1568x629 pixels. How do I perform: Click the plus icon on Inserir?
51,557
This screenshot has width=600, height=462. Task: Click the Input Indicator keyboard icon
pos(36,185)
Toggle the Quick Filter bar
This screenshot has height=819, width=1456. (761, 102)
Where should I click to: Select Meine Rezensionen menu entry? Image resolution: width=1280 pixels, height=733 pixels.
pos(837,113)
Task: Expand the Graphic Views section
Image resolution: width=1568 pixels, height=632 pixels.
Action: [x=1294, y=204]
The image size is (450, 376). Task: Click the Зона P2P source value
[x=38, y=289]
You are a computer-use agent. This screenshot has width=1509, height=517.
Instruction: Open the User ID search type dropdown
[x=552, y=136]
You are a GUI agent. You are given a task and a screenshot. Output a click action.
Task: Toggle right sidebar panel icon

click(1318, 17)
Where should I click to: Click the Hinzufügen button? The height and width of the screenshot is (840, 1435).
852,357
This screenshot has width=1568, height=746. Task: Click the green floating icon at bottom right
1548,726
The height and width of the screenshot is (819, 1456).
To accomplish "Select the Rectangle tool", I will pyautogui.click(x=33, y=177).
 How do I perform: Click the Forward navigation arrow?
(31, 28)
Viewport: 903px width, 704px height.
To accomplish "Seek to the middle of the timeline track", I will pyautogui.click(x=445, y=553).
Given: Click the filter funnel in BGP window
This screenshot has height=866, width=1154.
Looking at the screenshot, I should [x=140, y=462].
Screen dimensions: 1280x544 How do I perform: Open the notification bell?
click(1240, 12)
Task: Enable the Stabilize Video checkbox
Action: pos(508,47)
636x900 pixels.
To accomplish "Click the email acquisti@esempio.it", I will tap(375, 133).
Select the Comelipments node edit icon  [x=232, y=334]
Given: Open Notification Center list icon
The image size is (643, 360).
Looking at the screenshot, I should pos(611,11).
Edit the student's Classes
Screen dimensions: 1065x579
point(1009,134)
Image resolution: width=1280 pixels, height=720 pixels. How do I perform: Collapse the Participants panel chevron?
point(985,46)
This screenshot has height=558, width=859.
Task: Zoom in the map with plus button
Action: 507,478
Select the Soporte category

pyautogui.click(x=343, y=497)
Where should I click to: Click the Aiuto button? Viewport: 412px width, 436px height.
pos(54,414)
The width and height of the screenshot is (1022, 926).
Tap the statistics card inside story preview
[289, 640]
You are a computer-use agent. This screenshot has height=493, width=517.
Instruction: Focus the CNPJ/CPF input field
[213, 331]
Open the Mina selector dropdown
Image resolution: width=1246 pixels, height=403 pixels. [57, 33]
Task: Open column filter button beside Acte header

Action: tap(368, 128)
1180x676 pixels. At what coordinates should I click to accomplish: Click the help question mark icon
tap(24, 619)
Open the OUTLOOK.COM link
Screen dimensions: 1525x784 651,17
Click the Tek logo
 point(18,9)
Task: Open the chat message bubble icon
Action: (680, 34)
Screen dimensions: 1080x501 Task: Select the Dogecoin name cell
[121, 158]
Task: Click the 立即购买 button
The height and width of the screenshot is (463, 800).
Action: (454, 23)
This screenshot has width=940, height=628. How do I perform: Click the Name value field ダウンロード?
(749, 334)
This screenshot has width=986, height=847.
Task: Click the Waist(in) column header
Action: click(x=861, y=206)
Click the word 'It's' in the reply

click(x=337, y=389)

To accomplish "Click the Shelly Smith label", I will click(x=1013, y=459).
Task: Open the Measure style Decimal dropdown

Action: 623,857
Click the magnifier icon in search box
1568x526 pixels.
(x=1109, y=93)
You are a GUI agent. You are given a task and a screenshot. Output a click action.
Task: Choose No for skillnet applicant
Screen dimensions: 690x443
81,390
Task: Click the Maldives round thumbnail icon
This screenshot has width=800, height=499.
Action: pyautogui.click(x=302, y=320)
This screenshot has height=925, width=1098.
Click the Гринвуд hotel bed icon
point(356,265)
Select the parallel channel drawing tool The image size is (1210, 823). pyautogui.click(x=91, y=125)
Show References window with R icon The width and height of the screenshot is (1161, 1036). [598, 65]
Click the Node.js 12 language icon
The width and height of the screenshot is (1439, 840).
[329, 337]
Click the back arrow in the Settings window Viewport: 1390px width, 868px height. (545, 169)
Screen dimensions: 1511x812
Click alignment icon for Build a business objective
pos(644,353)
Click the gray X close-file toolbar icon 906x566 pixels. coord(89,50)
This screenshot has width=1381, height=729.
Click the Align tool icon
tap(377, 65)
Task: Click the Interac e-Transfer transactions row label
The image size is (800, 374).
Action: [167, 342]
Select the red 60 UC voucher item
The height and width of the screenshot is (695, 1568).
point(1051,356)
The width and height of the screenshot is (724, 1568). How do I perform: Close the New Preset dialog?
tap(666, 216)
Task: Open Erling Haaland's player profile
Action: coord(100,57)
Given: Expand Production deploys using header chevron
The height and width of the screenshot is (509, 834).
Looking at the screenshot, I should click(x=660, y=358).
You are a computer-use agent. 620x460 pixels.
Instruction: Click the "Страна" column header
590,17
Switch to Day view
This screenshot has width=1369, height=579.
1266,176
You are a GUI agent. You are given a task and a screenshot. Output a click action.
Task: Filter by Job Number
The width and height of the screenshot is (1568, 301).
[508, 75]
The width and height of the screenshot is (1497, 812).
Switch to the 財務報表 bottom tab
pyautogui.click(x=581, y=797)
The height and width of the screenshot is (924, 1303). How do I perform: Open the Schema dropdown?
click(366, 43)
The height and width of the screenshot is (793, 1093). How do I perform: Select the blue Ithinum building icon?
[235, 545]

--

Copy all the items above without changing anything.

Exercise output:
1568x629 pixels. How do I perform: Click the plus icon on Inserir?
51,557
This screenshot has width=600, height=462. Task: Click the Input Indicator keyboard icon
pos(36,185)
Toggle the Quick Filter bar
This screenshot has height=819, width=1456. (761, 102)
Where should I click to: Select Meine Rezensionen menu entry? Image resolution: width=1280 pixels, height=733 pixels.
pos(837,113)
Task: Expand the Graphic Views section
Image resolution: width=1568 pixels, height=632 pixels.
Action: [x=1294, y=204]
The image size is (450, 376). Task: Click the Зона P2P source value
[x=38, y=289]
You are a computer-use agent. This screenshot has width=1509, height=517.
Instruction: Open the User ID search type dropdown
[x=552, y=136]
You are a GUI agent. You are given a task and a screenshot. Output a click action.
Task: Toggle right sidebar panel icon

click(1318, 17)
Where should I click to: Click the Hinzufügen button? The height and width of the screenshot is (840, 1435).
852,357
This screenshot has width=1568, height=746. Task: Click the green floating icon at bottom right
1548,726
The height and width of the screenshot is (819, 1456).
To accomplish "Select the Rectangle tool", I will pyautogui.click(x=33, y=177).
 How do I perform: Click the Forward navigation arrow?
(31, 28)
Viewport: 903px width, 704px height.
To accomplish "Seek to the middle of the timeline track", I will pyautogui.click(x=445, y=553).
Given: Click the filter funnel in BGP window
This screenshot has height=866, width=1154.
Looking at the screenshot, I should [x=140, y=462].
Screen dimensions: 1280x544 How do I perform: Open the notification bell?
click(1240, 12)
Task: Enable the Stabilize Video checkbox
Action: pos(508,47)
636x900 pixels.
To accomplish "Click the email acquisti@esempio.it", I will tap(375, 133).
Select the Comelipments node edit icon  [x=232, y=334]
Given: Open Notification Center list icon
The image size is (643, 360).
Looking at the screenshot, I should pos(611,11).
Edit the student's Classes
Screen dimensions: 1065x579
point(1009,134)
Image resolution: width=1280 pixels, height=720 pixels. How do I perform: Collapse the Participants panel chevron?
point(985,46)
This screenshot has height=558, width=859.
Task: Zoom in the map with plus button
Action: 507,478
Select the Soporte category

pyautogui.click(x=343, y=497)
Where should I click to: Click the Aiuto button? Viewport: 412px width, 436px height.
pos(54,414)
The width and height of the screenshot is (1022, 926).
Tap the statistics card inside story preview
[289, 640]
You are a computer-use agent. This screenshot has height=493, width=517.
Instruction: Focus the CNPJ/CPF input field
[213, 331]
Open the Mina selector dropdown
Image resolution: width=1246 pixels, height=403 pixels. [57, 33]
Task: Open column filter button beside Acte header

Action: tap(368, 128)
1180x676 pixels. At what coordinates should I click to accomplish: Click the help question mark icon
tap(24, 619)
Open the OUTLOOK.COM link
Screen dimensions: 1525x784 651,17
Click the Tek logo
 point(18,9)
Task: Open the chat message bubble icon
Action: (680, 34)
Screen dimensions: 1080x501 Task: Select the Dogecoin name cell
[121, 158]
Task: Click the 立即购买 button
The height and width of the screenshot is (463, 800).
Action: (454, 23)
This screenshot has width=940, height=628. How do I perform: Click the Name value field ダウンロード?
(749, 334)
This screenshot has width=986, height=847.
Task: Click the Waist(in) column header
Action: click(x=861, y=206)
Click the word 'It's' in the reply

click(x=337, y=389)

To accomplish "Click the Shelly Smith label", I will click(x=1013, y=459).
Task: Open the Measure style Decimal dropdown

Action: 623,857
Click the magnifier icon in search box
1568x526 pixels.
(x=1109, y=93)
You are a GUI agent. You are given a task and a screenshot. Output a click action.
Task: Choose No for skillnet applicant
Screen dimensions: 690x443
81,390
Task: Click the Maldives round thumbnail icon
This screenshot has width=800, height=499.
Action: pyautogui.click(x=302, y=320)
This screenshot has height=925, width=1098.
Click the Гринвуд hotel bed icon
point(356,265)
Select the parallel channel drawing tool The image size is (1210, 823). pyautogui.click(x=91, y=125)
Show References window with R icon The width and height of the screenshot is (1161, 1036). [598, 65]
Click the Node.js 12 language icon
The width and height of the screenshot is (1439, 840).
[329, 337]
Click the back arrow in the Settings window Viewport: 1390px width, 868px height. (545, 169)
Screen dimensions: 1511x812
Click alignment icon for Build a business objective
pos(644,353)
Click the gray X close-file toolbar icon 906x566 pixels. coord(89,50)
This screenshot has width=1381, height=729.
Click the Align tool icon
tap(377, 65)
Task: Click the Interac e-Transfer transactions row label
The image size is (800, 374).
Action: [167, 342]
Select the red 60 UC voucher item
The height and width of the screenshot is (695, 1568).
point(1051,356)
The width and height of the screenshot is (724, 1568). How do I perform: Close the New Preset dialog?
tap(666, 216)
Task: Open Erling Haaland's player profile
Action: coord(100,57)
Given: Expand Production deploys using header chevron
The height and width of the screenshot is (509, 834).
Looking at the screenshot, I should click(x=660, y=358).
You are a computer-use agent. 620x460 pixels.
Instruction: Click the "Страна" column header
590,17
Switch to Day view
This screenshot has width=1369, height=579.
1266,176
You are a GUI agent. You are given a task and a screenshot. Output a click action.
Task: Filter by Job Number
The width and height of the screenshot is (1568, 301).
[508, 75]
The width and height of the screenshot is (1497, 812).
Switch to the 財務報表 bottom tab
pyautogui.click(x=581, y=797)
The height and width of the screenshot is (924, 1303). How do I perform: Open the Schema dropdown?
click(366, 43)
The height and width of the screenshot is (793, 1093). How do I perform: Select the blue Ithinum building icon?
[235, 545]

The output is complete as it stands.